Indonesian authorities on Wednesday raised to 430 the death toll in the devastating tsunami triggered by a volcanic eruption in Sunda Strait, while nearly 22,000 people were displaced.
Indonesian National Board for Disaster Management (BNPB) spokesperson Sutopo Purwo Nugroho also raised the number of missing persons to 159 due to the disaster on Saturday night that also left 1,495 injured.
In the worst-hit area of Pandeglang, in the west coast of Jawa island, 290 were killed, 1,143 injured and 77 missing apart from nearly 17,477 affected, said Sutopo.

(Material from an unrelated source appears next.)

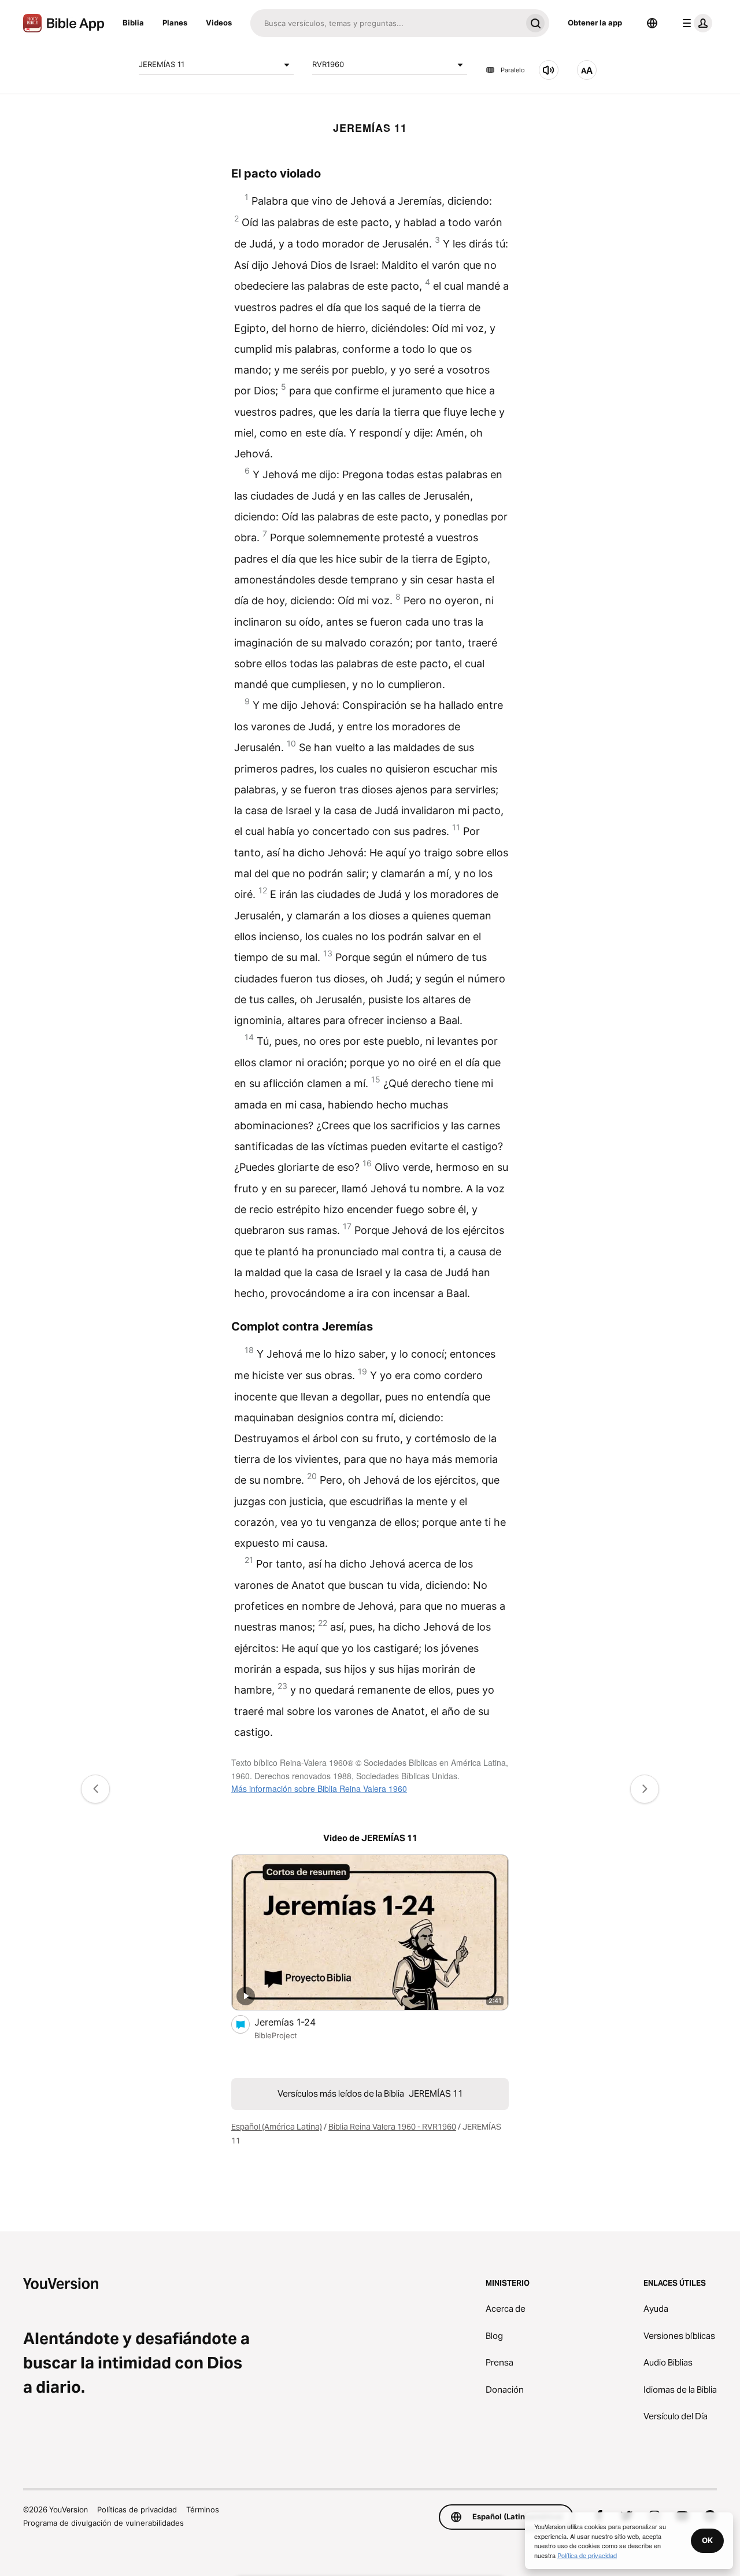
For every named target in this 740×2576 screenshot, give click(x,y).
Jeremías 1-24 (296, 2022)
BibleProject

The tsunami struck the Indonesian islands of Java and Sumatra almost without warning late Saturday, shortly after the Anak Krakatau volcano erupted in the Sunda Strait dividing the islands.
Rough weather conditions in the west coast and southern part of Sumatra Island were making it tough for the humanitarian aid and rescue teams, Efe news reported.
Sutopo tweeted that heavy rain caused flooding in several areas in Pandeglang and disrupted the evacuation process.
Indonesia's Meteorology Agency issued an alert urging people to stay away from the coasts due to predicted weather conditions that could cause strong tides.
The country on Wednesday also commemorated the 167,799 people who lost their lives in 2004 as a result of the December 26 Boxing Day tsunami caused by a magnitude-9.1 earthquake off the northern coast of Sumatra.
The disaster also caused deaths in a dozen other nations around the Indian Ocean, killing around 230,000 people in total.
Buddhists, Muslims and Christians all took part in events marking the disaster's 14th anniversary, including at Siron Tsunami Mass Grave in the Sumatran province of Aceh, the hardest hit by the natural disaster.
The absence and failure of early tsunami warning systems contributed to the huge casualties in Saturday's tsunami because people had no opportunity to be evacuated, the BNPB had said.
The authorities blamed the tsunami on the collapse of part of Anak Krakatau volcano after it erupted in the Sunda Strait. Many people were celebrating the holiday period when they were hit by waves 4 to 5 metres high.
Indonesia sits on the Pacific Ring of Fire, an area of great seismic and volcanic activity that is shaken every year by some 7,000 earthquakes, most of them moderate.